SOURCE RECORDS =>
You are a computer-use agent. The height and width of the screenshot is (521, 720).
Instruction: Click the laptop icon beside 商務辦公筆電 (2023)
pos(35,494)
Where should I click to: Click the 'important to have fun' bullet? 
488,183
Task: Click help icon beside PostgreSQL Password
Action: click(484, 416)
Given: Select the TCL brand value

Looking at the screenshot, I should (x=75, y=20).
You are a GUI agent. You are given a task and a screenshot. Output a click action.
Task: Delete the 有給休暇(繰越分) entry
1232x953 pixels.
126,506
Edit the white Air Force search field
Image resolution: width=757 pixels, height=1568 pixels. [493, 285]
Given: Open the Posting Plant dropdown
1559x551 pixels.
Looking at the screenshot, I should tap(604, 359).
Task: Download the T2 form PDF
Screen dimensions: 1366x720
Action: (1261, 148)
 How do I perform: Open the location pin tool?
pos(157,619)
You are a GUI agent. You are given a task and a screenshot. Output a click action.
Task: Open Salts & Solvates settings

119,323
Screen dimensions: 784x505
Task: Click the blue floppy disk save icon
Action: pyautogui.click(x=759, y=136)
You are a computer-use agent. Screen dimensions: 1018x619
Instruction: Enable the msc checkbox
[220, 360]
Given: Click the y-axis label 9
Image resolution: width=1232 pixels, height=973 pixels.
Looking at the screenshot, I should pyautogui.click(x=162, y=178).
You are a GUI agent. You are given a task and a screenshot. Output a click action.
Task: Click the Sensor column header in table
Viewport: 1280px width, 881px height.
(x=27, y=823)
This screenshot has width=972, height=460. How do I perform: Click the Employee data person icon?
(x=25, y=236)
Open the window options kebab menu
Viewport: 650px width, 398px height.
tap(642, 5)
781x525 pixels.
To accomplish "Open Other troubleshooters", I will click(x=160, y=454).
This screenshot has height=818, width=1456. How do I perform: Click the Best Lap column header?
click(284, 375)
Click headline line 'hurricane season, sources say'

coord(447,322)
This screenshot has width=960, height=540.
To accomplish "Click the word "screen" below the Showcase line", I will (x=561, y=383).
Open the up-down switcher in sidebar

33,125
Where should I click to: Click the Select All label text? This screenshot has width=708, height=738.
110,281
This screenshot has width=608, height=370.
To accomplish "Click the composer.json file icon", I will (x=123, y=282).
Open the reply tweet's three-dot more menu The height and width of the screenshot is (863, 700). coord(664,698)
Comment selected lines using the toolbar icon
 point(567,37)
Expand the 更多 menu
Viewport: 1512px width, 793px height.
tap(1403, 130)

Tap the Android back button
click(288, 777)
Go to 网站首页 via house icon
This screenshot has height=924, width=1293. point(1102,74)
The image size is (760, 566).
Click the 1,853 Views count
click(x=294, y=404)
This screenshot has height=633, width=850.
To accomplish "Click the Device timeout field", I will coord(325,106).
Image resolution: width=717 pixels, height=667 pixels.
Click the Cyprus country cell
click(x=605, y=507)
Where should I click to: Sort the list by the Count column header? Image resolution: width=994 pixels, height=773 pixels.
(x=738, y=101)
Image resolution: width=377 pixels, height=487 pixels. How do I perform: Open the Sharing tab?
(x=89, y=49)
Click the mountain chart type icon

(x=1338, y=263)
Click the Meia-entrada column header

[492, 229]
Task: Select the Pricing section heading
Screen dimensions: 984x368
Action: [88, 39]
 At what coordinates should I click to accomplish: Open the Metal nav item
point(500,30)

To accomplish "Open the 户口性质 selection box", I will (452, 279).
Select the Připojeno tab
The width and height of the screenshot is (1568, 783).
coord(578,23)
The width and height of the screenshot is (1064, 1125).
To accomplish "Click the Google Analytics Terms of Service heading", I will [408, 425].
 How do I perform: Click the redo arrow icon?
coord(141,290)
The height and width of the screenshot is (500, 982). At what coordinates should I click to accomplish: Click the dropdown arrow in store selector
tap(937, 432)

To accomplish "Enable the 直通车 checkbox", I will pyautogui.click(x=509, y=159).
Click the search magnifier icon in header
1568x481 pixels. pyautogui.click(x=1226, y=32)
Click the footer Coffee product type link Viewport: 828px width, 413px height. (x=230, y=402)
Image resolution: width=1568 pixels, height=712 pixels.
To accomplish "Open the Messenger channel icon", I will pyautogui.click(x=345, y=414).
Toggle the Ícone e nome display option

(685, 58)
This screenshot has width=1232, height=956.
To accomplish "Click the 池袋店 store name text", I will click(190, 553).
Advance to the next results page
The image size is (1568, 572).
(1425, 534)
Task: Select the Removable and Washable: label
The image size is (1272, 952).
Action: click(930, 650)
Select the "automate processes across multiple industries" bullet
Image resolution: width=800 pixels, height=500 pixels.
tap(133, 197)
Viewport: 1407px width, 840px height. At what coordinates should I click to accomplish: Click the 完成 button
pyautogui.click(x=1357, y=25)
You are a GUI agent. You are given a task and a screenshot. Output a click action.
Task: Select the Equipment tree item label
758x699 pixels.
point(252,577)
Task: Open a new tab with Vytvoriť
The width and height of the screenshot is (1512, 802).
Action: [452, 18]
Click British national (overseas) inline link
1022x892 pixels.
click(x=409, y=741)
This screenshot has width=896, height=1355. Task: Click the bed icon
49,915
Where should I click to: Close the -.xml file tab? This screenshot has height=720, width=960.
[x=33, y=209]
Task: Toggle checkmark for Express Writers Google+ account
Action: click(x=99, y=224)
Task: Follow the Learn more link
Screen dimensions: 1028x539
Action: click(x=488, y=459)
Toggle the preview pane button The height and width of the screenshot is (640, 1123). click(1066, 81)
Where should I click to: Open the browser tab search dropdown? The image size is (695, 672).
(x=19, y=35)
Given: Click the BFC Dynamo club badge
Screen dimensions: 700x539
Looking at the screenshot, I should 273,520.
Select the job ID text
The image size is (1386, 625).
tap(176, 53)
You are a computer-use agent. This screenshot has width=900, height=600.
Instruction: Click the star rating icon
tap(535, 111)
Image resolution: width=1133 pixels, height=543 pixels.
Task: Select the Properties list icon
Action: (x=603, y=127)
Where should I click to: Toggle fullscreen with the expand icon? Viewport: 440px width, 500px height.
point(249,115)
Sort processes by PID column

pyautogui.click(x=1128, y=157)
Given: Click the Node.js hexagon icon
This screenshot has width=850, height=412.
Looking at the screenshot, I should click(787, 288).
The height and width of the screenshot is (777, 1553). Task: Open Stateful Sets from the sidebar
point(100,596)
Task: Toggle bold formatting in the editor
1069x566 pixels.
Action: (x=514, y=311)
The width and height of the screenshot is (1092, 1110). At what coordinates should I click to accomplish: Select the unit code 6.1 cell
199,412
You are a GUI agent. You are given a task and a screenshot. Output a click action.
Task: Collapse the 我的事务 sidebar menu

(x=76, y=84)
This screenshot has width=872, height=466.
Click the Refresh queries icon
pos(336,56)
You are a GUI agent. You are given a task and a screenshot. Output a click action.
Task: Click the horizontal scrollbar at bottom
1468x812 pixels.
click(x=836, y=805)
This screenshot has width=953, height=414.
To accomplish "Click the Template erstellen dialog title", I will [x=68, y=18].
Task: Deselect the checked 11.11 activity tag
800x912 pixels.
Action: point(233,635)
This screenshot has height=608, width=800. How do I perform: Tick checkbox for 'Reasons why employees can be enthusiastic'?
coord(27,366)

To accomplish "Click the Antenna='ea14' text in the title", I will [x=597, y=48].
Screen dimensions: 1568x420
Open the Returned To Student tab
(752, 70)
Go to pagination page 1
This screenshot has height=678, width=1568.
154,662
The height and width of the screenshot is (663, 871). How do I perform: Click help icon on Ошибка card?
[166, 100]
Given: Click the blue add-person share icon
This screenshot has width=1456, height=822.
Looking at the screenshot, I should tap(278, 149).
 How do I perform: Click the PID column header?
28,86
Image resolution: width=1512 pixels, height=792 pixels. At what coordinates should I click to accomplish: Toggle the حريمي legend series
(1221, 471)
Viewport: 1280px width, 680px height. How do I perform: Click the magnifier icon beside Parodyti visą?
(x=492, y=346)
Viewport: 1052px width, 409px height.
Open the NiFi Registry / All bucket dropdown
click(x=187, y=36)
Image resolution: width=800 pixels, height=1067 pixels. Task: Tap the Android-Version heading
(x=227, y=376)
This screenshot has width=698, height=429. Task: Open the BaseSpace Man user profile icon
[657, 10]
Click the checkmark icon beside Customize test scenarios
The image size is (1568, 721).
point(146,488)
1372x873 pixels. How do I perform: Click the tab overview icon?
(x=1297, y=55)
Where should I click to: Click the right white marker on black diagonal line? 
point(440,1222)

TASK PROMPT => Return exactly the lines above from the line that has "Toggle the preview" through the line that has "You are a computer-use agent. This", inclusive, and nothing else.

WRITTEN REPLY =>
Toggle the preview pane button The height and width of the screenshot is (640, 1123). click(1066, 81)
Where should I click to: Open the browser tab search dropdown? The image size is (695, 672).
(x=19, y=35)
Given: Click the BFC Dynamo club badge
Screen dimensions: 700x539
Looking at the screenshot, I should 273,520.
Select the job ID text
The image size is (1386, 625).
tap(176, 53)
You are a computer-use agent. This screenshot has width=900, height=600.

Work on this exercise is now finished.